#### Material for this exercise
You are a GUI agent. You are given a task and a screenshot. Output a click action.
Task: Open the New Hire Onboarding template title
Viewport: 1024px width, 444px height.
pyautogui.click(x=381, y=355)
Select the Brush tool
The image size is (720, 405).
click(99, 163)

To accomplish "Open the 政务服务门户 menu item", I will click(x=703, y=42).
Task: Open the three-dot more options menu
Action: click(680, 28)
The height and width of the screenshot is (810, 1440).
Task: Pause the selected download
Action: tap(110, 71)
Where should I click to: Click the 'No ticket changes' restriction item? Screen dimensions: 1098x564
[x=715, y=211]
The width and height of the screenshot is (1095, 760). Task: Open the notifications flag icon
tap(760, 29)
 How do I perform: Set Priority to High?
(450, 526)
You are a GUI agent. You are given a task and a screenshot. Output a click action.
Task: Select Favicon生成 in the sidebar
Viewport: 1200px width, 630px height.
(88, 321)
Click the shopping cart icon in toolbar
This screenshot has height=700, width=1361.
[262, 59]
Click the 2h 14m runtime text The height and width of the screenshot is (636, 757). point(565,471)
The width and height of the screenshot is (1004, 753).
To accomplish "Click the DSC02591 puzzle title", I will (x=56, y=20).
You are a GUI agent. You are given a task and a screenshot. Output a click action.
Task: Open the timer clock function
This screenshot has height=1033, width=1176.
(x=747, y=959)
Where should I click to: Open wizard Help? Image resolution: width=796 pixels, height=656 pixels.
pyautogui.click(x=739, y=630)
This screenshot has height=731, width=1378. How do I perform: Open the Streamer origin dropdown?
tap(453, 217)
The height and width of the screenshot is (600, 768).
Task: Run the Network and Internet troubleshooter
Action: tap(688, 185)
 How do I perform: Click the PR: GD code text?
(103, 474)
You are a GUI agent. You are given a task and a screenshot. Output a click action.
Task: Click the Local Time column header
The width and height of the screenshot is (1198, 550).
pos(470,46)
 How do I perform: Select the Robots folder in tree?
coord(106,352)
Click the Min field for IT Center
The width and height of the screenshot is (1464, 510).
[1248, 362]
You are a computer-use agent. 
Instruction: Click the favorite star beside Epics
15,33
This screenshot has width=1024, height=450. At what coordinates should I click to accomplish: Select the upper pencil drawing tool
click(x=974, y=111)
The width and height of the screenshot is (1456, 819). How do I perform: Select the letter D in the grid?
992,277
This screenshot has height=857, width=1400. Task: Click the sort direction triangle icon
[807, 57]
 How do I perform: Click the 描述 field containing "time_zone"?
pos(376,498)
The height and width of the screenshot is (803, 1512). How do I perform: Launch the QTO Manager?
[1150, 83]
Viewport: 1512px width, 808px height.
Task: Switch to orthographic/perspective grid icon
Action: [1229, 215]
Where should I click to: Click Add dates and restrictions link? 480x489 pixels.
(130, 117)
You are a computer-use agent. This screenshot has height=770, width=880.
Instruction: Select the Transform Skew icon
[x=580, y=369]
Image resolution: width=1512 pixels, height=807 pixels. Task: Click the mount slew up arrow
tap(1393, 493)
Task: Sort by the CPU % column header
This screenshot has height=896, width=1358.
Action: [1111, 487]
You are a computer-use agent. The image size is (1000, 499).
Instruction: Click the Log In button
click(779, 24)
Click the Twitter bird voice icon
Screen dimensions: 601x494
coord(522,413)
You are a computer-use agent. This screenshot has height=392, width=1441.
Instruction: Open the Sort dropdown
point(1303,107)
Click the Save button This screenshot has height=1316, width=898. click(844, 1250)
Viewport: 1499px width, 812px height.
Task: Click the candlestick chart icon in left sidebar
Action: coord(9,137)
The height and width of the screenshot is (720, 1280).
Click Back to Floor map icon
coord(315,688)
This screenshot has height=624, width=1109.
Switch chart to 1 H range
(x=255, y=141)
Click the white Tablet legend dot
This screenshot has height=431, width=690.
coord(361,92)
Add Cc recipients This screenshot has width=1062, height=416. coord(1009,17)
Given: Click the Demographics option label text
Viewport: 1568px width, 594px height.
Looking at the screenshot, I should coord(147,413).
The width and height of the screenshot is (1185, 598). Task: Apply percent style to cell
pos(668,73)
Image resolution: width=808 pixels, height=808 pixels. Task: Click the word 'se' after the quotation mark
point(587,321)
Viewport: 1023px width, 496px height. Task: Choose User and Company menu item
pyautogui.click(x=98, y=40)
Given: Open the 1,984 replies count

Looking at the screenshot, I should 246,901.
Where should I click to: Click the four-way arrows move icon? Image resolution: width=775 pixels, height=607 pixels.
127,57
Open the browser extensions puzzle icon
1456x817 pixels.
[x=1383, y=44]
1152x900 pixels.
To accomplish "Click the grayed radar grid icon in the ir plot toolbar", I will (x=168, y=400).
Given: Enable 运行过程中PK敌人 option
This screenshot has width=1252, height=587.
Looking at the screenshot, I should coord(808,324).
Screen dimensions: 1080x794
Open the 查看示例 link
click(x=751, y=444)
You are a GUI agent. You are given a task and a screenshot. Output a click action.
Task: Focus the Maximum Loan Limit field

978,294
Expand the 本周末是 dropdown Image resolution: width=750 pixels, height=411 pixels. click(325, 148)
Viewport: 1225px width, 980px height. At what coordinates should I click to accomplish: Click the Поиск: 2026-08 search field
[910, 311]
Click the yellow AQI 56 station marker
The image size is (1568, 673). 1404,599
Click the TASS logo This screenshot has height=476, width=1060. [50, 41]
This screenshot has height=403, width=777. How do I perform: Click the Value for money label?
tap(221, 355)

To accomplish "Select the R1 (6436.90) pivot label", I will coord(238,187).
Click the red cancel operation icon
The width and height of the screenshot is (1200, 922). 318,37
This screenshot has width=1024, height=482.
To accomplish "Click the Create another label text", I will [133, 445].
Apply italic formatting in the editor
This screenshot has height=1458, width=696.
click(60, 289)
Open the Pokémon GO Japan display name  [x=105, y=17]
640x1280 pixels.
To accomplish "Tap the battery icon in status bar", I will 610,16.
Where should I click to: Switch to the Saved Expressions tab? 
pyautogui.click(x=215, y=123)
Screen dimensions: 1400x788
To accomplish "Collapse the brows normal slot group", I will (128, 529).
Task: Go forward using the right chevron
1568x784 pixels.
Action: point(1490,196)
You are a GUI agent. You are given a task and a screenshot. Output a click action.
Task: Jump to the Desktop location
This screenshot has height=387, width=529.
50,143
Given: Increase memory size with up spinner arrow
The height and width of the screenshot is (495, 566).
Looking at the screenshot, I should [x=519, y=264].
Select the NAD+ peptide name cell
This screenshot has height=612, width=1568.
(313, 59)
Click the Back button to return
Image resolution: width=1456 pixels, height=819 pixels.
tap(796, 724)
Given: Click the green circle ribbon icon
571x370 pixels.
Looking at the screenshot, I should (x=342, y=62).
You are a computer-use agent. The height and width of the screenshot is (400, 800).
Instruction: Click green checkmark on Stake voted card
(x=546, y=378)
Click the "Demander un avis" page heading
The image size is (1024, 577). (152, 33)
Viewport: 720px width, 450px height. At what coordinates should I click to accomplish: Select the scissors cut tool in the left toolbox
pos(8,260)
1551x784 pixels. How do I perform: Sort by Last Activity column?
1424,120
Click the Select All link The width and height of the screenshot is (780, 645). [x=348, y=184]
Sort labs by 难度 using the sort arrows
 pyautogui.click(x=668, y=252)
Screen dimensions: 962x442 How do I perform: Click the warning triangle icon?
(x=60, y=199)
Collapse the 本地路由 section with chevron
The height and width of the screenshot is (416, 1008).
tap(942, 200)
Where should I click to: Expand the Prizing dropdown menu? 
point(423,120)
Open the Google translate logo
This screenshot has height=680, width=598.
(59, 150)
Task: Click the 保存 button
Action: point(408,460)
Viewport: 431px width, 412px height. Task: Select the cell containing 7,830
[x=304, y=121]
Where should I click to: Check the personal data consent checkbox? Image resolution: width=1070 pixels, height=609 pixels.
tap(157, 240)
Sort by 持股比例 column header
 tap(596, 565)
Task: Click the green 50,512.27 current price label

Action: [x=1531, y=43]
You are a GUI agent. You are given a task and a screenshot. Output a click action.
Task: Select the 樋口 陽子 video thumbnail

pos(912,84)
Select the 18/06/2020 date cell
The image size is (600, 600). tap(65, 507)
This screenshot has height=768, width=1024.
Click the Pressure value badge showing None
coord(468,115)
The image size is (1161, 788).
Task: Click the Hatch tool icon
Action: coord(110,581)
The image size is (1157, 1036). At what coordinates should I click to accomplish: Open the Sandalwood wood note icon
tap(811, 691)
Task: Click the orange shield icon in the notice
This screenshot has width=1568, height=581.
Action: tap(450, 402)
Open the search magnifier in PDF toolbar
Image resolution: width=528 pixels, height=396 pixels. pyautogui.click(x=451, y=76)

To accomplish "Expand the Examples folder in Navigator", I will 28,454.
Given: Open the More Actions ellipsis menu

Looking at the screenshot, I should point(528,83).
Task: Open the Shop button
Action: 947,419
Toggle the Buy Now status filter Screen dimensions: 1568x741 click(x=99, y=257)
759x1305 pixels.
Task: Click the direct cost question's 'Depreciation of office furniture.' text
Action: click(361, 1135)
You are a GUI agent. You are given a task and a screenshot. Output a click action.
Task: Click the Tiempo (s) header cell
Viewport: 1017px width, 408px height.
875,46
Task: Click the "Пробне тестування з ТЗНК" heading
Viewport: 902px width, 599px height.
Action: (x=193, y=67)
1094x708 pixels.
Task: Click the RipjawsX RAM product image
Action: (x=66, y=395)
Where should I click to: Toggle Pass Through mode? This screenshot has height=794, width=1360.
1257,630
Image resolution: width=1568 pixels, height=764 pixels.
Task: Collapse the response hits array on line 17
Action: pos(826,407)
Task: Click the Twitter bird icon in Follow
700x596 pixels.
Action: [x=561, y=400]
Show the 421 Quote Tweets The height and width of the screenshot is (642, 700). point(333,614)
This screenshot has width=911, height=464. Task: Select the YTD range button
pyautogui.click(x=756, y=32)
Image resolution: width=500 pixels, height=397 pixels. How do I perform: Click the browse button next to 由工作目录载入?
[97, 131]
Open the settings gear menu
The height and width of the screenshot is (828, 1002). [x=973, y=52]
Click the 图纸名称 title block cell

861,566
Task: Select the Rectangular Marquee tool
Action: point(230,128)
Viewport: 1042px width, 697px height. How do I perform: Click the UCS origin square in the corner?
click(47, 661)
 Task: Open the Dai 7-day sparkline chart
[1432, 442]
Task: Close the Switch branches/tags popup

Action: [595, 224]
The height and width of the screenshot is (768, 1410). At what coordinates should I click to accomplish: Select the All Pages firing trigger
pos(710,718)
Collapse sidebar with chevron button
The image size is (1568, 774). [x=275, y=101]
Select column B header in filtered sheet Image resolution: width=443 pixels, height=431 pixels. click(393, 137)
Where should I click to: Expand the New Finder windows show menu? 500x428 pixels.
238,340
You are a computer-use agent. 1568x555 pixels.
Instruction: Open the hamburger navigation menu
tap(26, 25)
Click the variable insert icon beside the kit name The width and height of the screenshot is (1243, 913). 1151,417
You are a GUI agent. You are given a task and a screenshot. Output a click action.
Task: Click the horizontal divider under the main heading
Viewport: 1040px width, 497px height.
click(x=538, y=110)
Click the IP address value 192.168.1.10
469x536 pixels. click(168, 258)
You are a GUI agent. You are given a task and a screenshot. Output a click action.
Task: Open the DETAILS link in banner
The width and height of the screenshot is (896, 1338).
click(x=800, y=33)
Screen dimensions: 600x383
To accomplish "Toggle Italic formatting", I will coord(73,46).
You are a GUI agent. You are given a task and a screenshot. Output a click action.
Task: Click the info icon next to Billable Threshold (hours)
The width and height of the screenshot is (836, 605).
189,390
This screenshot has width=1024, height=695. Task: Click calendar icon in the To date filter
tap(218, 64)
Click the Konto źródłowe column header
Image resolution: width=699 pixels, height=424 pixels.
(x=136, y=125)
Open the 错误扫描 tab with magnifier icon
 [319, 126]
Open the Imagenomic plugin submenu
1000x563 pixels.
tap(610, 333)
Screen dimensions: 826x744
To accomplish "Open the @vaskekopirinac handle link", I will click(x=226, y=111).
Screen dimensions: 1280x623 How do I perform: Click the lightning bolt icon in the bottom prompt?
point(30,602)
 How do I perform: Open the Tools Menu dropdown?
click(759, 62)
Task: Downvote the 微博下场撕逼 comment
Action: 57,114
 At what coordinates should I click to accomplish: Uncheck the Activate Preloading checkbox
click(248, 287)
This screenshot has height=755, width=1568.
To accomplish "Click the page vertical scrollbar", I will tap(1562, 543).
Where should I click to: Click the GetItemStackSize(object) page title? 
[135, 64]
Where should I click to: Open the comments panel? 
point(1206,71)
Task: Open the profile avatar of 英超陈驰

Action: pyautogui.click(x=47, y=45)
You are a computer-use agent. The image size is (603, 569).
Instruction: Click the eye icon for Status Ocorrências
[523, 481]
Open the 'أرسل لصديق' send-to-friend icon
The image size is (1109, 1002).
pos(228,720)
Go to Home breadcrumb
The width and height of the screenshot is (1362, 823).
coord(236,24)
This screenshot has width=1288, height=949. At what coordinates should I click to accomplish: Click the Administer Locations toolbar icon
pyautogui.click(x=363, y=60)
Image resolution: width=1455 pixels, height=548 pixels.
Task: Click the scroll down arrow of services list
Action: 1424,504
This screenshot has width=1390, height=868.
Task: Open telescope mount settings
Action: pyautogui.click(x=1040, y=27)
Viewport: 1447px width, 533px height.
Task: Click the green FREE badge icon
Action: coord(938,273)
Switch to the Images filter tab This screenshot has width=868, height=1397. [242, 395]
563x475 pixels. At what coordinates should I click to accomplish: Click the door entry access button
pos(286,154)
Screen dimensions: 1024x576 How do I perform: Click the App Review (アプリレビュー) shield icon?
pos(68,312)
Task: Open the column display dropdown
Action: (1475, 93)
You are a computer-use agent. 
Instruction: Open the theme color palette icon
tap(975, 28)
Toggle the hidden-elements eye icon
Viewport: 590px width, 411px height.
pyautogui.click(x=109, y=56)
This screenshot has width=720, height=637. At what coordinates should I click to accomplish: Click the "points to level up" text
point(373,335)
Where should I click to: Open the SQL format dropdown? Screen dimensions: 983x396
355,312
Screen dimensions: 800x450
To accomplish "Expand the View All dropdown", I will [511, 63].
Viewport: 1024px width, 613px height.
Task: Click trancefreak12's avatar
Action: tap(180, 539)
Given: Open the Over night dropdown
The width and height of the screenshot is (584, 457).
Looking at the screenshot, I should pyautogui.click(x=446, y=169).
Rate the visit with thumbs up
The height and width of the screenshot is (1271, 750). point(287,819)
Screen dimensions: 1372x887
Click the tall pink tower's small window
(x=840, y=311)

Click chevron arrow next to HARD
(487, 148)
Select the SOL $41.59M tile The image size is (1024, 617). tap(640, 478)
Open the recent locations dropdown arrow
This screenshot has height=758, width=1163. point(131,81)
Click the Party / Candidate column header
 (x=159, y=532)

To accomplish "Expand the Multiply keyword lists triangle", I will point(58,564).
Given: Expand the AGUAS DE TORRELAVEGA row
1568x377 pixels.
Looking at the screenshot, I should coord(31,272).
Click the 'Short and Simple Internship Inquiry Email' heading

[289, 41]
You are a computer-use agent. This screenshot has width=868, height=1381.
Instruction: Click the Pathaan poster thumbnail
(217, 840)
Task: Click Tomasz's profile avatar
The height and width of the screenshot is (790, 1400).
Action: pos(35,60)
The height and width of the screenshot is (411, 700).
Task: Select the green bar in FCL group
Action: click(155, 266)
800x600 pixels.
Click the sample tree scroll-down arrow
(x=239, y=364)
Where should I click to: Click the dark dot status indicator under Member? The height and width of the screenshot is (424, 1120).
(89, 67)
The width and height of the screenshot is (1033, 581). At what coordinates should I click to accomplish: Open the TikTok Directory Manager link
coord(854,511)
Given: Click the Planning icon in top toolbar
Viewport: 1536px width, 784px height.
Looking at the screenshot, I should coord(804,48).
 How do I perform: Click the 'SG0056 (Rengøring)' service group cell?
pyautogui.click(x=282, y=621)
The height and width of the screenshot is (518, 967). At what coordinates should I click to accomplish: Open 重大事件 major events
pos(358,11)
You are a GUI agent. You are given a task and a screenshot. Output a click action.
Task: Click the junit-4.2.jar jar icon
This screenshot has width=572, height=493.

#### Task instructions
Starting at the first line of the data above, please restate word for word every line up to and including the one that holds "Click the shopping cart icon in toolbar", and add nothing else.

#### Response
You are a GUI agent. You are given a task and a screenshot. Output a click action.
Task: Open the New Hire Onboarding template title
Viewport: 1024px width, 444px height.
pyautogui.click(x=381, y=355)
Select the Brush tool
The image size is (720, 405).
click(99, 163)

To accomplish "Open the 政务服务门户 menu item", I will click(x=703, y=42).
Task: Open the three-dot more options menu
Action: click(680, 28)
The height and width of the screenshot is (810, 1440).
Task: Pause the selected download
Action: tap(110, 71)
Where should I click to: Click the 'No ticket changes' restriction item? Screen dimensions: 1098x564
[x=715, y=211]
The width and height of the screenshot is (1095, 760). Task: Open the notifications flag icon
tap(760, 29)
 How do I perform: Set Priority to High?
(450, 526)
You are a GUI agent. You are given a task and a screenshot. Output a click action.
Task: Select Favicon生成 in the sidebar
Viewport: 1200px width, 630px height.
(88, 321)
Click the shopping cart icon in toolbar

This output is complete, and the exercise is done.